Direction ▸
Please print the entries below from the line with "Given: Enable the Featured filter chip" through the end of the entries, keeping every character the same.

Records contained in a dataset:
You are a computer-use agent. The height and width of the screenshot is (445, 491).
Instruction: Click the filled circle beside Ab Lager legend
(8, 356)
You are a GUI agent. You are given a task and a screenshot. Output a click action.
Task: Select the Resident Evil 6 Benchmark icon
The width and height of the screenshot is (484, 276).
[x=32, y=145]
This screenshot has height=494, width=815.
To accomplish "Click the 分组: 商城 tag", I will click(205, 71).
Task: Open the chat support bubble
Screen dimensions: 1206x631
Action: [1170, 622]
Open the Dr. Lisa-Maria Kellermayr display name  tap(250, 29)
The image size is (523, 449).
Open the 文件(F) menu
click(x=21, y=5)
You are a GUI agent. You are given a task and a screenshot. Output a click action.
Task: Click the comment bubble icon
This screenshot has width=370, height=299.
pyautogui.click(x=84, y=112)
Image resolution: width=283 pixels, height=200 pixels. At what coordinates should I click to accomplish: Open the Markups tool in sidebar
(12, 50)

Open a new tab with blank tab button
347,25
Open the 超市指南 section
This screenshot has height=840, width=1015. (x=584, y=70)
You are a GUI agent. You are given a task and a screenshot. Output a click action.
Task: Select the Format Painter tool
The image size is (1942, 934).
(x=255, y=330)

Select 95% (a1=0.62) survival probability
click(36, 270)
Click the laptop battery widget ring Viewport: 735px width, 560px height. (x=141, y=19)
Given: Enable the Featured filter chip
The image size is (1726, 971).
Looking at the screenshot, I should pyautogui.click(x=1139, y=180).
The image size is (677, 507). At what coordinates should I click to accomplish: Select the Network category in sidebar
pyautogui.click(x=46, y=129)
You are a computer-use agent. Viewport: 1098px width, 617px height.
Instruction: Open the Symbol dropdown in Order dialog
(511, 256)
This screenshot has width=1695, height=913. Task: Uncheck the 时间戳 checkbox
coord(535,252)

Completed exercise ▸
Given: Enable the Featured filter chip
The image size is (1726, 971).
Looking at the screenshot, I should pyautogui.click(x=1139, y=180).
The image size is (677, 507). At what coordinates should I click to accomplish: Select the Network category in sidebar
pyautogui.click(x=46, y=129)
You are a computer-use agent. Viewport: 1098px width, 617px height.
Instruction: Open the Symbol dropdown in Order dialog
(511, 256)
This screenshot has width=1695, height=913. Task: Uncheck the 时间戳 checkbox
coord(535,252)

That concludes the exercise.